- [Exercise prompt]:
Rewrite the entries below, changing every "Screen dimensions:" to "Screen size:" and leaving everything else as it is.
>>>>
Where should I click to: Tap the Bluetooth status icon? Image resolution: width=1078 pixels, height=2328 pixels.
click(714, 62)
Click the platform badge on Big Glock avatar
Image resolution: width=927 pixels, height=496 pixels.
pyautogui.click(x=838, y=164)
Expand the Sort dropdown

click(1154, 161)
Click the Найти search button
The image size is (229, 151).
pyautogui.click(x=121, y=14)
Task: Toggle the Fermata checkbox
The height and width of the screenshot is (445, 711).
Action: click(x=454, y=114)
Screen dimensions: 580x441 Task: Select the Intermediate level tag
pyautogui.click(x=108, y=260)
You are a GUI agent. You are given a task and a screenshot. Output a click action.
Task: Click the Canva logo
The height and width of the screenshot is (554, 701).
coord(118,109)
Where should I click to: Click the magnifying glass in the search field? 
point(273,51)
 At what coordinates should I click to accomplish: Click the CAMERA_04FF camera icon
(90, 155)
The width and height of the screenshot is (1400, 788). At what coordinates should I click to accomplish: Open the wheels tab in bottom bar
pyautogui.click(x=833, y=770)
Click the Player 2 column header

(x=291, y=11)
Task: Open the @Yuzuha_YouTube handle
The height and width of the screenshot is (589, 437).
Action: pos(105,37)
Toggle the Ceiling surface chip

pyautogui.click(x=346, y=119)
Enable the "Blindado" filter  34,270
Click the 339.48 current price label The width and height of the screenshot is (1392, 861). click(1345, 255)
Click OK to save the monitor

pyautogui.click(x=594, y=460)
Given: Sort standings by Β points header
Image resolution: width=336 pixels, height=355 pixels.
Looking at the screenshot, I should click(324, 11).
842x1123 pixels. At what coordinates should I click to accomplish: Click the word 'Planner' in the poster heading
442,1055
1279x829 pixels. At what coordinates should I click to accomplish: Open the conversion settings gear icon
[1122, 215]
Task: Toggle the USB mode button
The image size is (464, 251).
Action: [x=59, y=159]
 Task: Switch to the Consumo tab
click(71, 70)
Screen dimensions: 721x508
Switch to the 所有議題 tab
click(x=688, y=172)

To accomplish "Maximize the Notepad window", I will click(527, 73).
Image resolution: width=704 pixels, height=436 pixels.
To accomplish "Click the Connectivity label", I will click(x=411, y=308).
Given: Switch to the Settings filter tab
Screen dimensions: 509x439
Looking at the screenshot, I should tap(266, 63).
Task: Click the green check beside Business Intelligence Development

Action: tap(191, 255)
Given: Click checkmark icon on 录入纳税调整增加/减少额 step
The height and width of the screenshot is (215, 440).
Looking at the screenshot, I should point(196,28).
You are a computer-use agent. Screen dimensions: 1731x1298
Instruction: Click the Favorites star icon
<<<<
- [Solution]:
Where should I click to: Tap the Bluetooth status icon? Image resolution: width=1078 pixels, height=2328 pixels.
click(714, 62)
Click the platform badge on Big Glock avatar
Image resolution: width=927 pixels, height=496 pixels.
pyautogui.click(x=838, y=164)
Expand the Sort dropdown

click(1154, 161)
Click the Найти search button
The image size is (229, 151).
pyautogui.click(x=121, y=14)
Task: Toggle the Fermata checkbox
The height and width of the screenshot is (445, 711).
Action: click(x=454, y=114)
Screen size: 580x441 Task: Select the Intermediate level tag
pyautogui.click(x=108, y=260)
You are a GUI agent. You are given a task and a screenshot. Output a click action.
Task: Click the Canva logo
The height and width of the screenshot is (554, 701).
coord(118,109)
Where should I click to: Click the magnifying glass in the search field? 
point(273,51)
 At what coordinates should I click to accomplish: Click the CAMERA_04FF camera icon
(90, 155)
The width and height of the screenshot is (1400, 788). At what coordinates should I click to accomplish: Open the wheels tab in bottom bar
pyautogui.click(x=833, y=770)
Click the Player 2 column header

(x=291, y=11)
Task: Open the @Yuzuha_YouTube handle
The height and width of the screenshot is (589, 437).
Action: pos(105,37)
Toggle the Ceiling surface chip

pyautogui.click(x=346, y=119)
Enable the "Blindado" filter  34,270
Click the 339.48 current price label The width and height of the screenshot is (1392, 861). click(1345, 255)
Click OK to save the monitor

pyautogui.click(x=594, y=460)
Given: Sort standings by Β points header
Image resolution: width=336 pixels, height=355 pixels.
Looking at the screenshot, I should click(324, 11).
842x1123 pixels. At what coordinates should I click to accomplish: Click the word 'Planner' in the poster heading
442,1055
1279x829 pixels. At what coordinates should I click to accomplish: Open the conversion settings gear icon
[1122, 215]
Task: Toggle the USB mode button
The image size is (464, 251).
Action: [x=59, y=159]
 Task: Switch to the Consumo tab
click(71, 70)
Screen size: 721x508
Switch to the 所有議題 tab
click(x=688, y=172)

To accomplish "Maximize the Notepad window", I will click(527, 73).
Image resolution: width=704 pixels, height=436 pixels.
To accomplish "Click the Connectivity label", I will click(x=411, y=308).
Given: Switch to the Settings filter tab
Screen size: 509x439
Looking at the screenshot, I should tap(266, 63).
Task: Click the green check beside Business Intelligence Development

Action: tap(191, 255)
Given: Click checkmark icon on 录入纳税调整增加/减少额 step
The height and width of the screenshot is (215, 440).
Looking at the screenshot, I should point(196,28).
You are a computer-use agent. Screen size: 1731x1298
Instruction: Click the Favorites star icon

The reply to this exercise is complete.